▶ [EXERCISE REQUIREMENTS]
Up to and including the line that contains "Task: Click the Recall recent dialogs icon", return every line from the start of the data, unchanged.

MATERIAL SHOWN: Begin

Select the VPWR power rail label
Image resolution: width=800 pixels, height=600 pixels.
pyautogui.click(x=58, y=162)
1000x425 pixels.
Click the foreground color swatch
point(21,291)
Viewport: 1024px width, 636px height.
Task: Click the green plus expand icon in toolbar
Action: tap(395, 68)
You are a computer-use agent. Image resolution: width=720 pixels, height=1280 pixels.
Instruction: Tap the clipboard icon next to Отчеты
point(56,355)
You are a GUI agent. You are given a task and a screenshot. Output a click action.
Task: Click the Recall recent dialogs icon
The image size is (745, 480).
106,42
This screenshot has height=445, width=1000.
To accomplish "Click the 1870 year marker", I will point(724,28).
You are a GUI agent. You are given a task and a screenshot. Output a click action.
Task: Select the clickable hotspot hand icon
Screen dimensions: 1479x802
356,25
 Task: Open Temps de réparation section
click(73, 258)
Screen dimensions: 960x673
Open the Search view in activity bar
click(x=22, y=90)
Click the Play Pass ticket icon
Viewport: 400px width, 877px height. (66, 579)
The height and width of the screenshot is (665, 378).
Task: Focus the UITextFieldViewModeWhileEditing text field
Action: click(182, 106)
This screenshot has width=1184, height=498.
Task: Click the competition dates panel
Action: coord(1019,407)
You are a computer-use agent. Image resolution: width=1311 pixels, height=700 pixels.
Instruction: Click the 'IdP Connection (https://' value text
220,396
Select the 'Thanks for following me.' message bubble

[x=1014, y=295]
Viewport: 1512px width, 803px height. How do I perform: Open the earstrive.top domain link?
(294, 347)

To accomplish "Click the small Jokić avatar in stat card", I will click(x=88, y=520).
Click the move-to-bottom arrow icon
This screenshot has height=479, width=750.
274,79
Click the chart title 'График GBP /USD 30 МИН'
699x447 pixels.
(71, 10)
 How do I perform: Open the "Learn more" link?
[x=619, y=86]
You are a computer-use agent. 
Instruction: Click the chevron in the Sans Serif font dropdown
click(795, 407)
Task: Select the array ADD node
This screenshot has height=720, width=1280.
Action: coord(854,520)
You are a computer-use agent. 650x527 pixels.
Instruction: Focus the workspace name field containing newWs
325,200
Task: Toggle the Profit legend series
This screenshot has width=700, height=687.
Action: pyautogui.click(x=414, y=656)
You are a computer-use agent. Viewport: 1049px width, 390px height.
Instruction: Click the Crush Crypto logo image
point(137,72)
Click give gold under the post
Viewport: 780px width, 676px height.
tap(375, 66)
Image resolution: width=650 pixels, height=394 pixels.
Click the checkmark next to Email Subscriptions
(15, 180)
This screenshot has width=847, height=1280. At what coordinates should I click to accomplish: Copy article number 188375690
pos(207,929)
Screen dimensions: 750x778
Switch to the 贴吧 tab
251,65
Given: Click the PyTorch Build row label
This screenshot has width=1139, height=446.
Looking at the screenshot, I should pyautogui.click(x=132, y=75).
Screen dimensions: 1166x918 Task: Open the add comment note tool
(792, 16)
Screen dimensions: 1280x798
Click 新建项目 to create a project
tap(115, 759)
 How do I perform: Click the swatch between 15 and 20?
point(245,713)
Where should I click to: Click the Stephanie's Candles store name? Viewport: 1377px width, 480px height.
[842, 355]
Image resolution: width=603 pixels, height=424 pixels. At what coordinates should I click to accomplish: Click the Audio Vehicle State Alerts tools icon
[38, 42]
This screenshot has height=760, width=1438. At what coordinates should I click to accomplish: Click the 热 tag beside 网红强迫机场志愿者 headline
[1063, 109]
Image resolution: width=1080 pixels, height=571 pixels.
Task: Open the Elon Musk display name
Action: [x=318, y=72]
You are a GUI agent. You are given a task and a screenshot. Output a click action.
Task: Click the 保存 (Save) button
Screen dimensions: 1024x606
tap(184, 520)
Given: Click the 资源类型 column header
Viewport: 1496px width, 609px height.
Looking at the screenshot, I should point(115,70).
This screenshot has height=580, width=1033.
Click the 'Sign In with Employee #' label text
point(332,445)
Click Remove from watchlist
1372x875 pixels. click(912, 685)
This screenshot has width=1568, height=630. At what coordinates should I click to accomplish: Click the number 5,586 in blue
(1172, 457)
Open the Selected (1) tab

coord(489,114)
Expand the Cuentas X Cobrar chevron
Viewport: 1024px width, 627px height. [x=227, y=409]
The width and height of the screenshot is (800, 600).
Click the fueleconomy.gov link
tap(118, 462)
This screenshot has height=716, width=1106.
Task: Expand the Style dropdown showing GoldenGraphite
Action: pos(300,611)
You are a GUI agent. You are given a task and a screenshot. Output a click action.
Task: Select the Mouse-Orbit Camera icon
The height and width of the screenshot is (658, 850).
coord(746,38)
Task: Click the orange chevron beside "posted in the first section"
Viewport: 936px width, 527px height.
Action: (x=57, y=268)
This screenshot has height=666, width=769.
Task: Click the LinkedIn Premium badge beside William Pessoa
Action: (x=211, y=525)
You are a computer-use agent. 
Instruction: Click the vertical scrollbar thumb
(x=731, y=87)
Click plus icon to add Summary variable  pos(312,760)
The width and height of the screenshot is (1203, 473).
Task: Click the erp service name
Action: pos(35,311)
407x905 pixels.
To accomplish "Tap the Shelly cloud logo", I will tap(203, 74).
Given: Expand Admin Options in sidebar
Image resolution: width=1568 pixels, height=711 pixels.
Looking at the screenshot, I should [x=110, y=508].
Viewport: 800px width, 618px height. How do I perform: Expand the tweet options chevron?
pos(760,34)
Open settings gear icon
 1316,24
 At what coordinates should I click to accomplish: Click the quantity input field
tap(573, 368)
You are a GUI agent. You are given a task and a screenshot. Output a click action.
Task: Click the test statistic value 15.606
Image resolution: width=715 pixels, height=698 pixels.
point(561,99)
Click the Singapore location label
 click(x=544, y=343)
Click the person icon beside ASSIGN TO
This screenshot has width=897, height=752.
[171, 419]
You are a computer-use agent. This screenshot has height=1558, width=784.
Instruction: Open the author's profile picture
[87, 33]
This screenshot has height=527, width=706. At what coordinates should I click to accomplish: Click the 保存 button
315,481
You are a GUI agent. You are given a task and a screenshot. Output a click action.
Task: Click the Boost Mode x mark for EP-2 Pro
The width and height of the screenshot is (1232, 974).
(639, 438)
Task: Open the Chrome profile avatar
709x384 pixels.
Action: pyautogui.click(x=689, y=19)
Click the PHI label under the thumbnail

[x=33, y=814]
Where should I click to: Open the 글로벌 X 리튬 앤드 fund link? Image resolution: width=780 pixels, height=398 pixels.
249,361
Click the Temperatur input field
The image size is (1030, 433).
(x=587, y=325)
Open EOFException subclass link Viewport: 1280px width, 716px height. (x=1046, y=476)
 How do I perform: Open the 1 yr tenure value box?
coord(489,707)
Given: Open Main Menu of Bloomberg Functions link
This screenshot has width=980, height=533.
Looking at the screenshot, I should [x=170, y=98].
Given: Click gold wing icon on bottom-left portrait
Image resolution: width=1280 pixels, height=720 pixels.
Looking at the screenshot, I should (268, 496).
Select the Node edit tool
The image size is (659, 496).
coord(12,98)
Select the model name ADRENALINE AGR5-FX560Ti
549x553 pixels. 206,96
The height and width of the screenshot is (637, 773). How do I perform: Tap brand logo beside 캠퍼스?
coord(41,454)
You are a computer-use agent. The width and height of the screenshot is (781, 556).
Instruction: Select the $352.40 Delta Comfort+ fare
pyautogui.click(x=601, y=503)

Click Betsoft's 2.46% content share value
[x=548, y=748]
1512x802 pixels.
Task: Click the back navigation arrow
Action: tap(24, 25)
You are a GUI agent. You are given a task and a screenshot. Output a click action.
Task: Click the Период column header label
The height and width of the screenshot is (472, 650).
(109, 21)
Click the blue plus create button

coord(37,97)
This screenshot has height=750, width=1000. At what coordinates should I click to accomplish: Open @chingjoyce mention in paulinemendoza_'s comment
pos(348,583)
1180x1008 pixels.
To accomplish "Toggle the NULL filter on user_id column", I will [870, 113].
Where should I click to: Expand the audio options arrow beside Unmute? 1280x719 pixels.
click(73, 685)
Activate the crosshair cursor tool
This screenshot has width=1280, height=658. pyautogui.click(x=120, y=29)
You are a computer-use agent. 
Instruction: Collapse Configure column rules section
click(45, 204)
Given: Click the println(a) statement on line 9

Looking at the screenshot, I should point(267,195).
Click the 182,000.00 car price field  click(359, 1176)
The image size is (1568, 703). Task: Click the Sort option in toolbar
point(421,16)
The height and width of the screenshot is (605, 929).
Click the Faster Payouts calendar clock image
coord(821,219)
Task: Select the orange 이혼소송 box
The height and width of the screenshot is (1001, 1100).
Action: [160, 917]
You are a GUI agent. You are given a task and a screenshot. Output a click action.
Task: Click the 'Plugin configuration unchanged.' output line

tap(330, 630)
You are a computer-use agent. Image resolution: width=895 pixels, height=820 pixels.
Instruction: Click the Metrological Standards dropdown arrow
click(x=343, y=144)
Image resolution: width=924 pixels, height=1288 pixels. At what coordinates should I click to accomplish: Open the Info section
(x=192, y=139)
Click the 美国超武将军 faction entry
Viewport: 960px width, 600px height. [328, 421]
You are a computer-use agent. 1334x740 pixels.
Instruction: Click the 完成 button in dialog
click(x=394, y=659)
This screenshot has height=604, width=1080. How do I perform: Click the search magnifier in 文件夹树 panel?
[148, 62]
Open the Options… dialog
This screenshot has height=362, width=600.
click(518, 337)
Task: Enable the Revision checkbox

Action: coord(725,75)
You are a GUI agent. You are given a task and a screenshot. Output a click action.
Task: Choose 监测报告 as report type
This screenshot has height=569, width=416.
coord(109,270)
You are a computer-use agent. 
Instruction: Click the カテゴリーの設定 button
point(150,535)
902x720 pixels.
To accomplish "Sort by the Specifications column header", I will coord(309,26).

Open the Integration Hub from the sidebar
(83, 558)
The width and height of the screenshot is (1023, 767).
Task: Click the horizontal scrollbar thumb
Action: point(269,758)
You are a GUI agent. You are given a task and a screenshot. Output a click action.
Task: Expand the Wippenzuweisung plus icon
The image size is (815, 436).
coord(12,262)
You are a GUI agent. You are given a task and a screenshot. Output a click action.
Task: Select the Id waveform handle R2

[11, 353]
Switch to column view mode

MATERIAL SHOWN: End

▶ [WRITTEN ANSWER]
Select the VPWR power rail label
Image resolution: width=800 pixels, height=600 pixels.
pyautogui.click(x=58, y=162)
1000x425 pixels.
Click the foreground color swatch
point(21,291)
Viewport: 1024px width, 636px height.
Task: Click the green plus expand icon in toolbar
Action: tap(395, 68)
You are a computer-use agent. Image resolution: width=720 pixels, height=1280 pixels.
Instruction: Tap the clipboard icon next to Отчеты
point(56,355)
You are a GUI agent. You are given a task and a screenshot. Output a click action.
Task: Click the Recall recent dialogs icon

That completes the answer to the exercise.